Servicing and performing quality assurance testing of FFDM systems may also be a matter of geography. The diagnostic workstation will be remote to the acquisition stand, and a printer may be in a third location, yet all of these components must be tested, maintained, and documented according to MQSA standards.

Conclusion

The promise of digital mammography lies not in the use of the abundant data set to produce a 2-dimensional image, but in the ability of FFDM to take us to the next generation of breast imaging, including tomosynthesis, CT mammography, contrast-enhanced subtraction mammography, CAD, and, eventually, less invasive methods of biopsy and treatment of breast cancer, blurring the lines between diagnosis and treatment.

For the technologist, however, although the tools may change, their primary job is that of listening to and forming a relationship with the patient, in order to provide the best images and pertinent information for interpretation.
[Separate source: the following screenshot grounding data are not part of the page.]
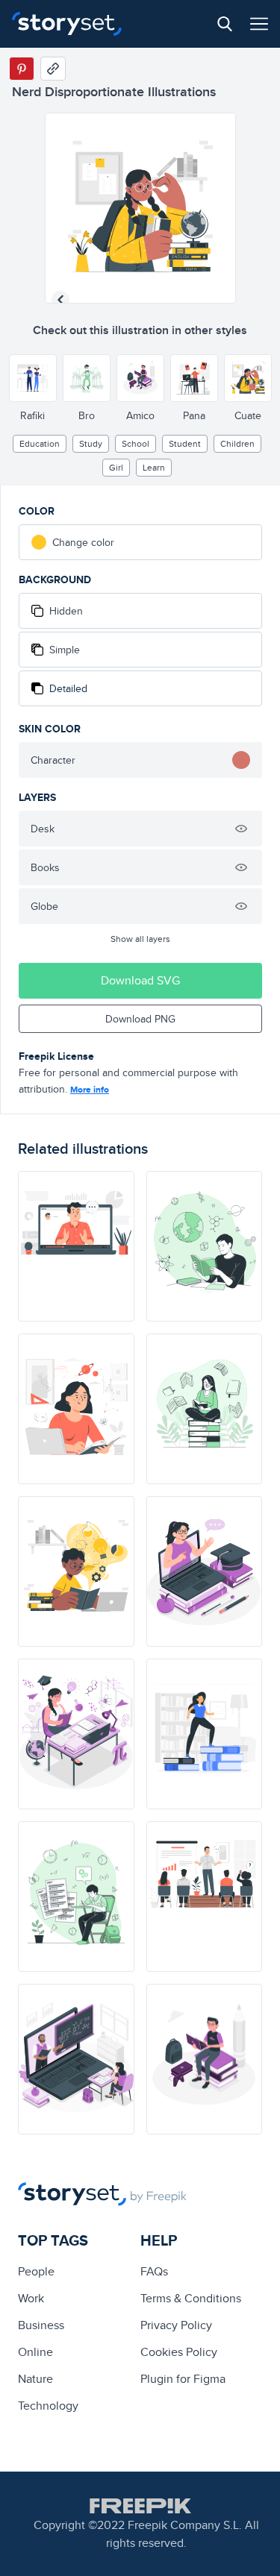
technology (48, 2405)
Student (185, 443)
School (135, 443)
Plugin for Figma (182, 2378)
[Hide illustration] (241, 829)
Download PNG (140, 1018)
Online (35, 2351)
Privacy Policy (176, 2325)
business (41, 2325)
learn (154, 467)
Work (31, 2298)
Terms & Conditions (190, 2298)
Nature (35, 2378)
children (237, 443)
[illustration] (76, 1246)
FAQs (154, 2271)
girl (116, 467)
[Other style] (33, 378)
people (36, 2271)
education (39, 443)
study (90, 443)
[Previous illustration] (60, 300)
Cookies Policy (178, 2351)
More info (89, 1090)
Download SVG (140, 980)
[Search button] (224, 23)
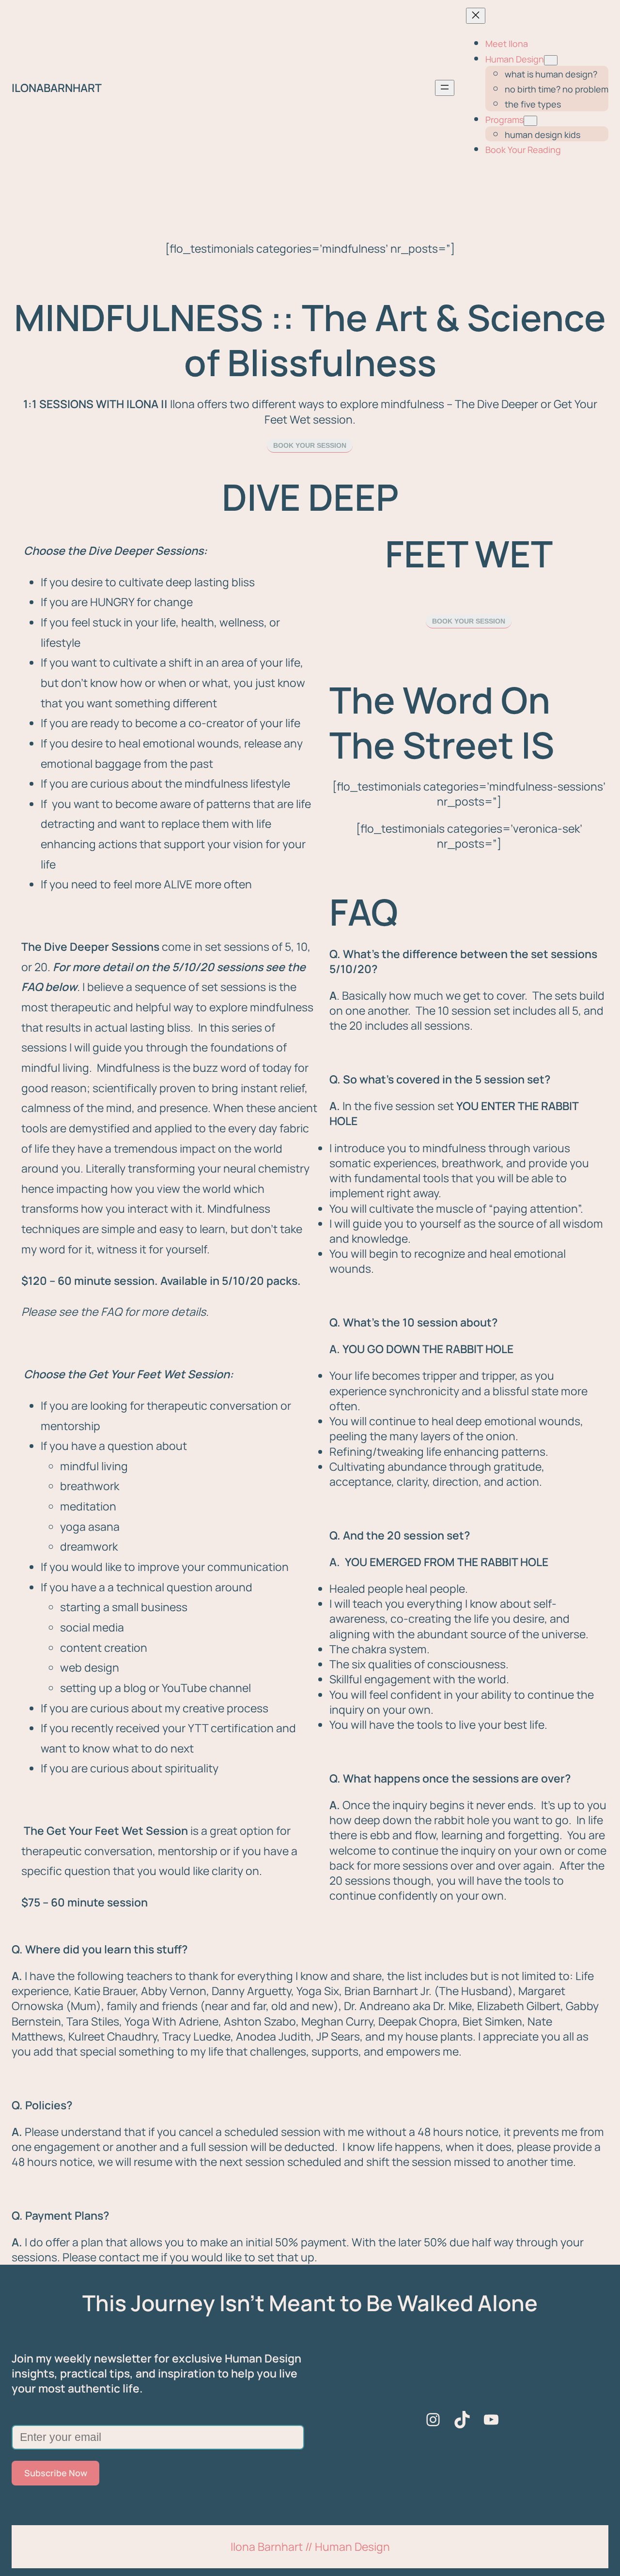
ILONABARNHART (57, 87)
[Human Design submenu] (551, 60)
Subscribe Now (55, 2473)
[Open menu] (444, 88)
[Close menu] (475, 16)
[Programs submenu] (530, 121)
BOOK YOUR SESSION (309, 445)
That does not, and will not, change with digital mammography or any other new technology.

REFERENCES

1. United States Food and Drug Administration Center for Devices and Radiological Health. Mammography: MQSA Facility Score Card. Available online at: http://www.fda.gov/CDRH/MAM-MOGRAPHY/scorecard-statistics.html. Accessed April 15, 2006.
2. Pisano ED, Gatsonis C, Hendrick E, et al. Diagnostic performance of digital versus film mammography for breast-cancer screening.N Engl J Med. 2005;353: 1773-1783; comments in: N Engl J Med. 2005;353: 1846-1847 and N Engl J Med. 2006;354:765-767; author reply: 765-767.
3. Balter S. Fundamental properties of digital images.RadioGraphics. 1993; 13:129-141.
4. Pisano ED, Cole EB, Hemminger BM, et al. Image processing algorithms for digital mammography: A pictorial essay. RadioGraphics. 2000;20:1479-1491.
5. Pisano ED, Yaffe MJ. Digital mammography. Radiology. 2005;234:353-362.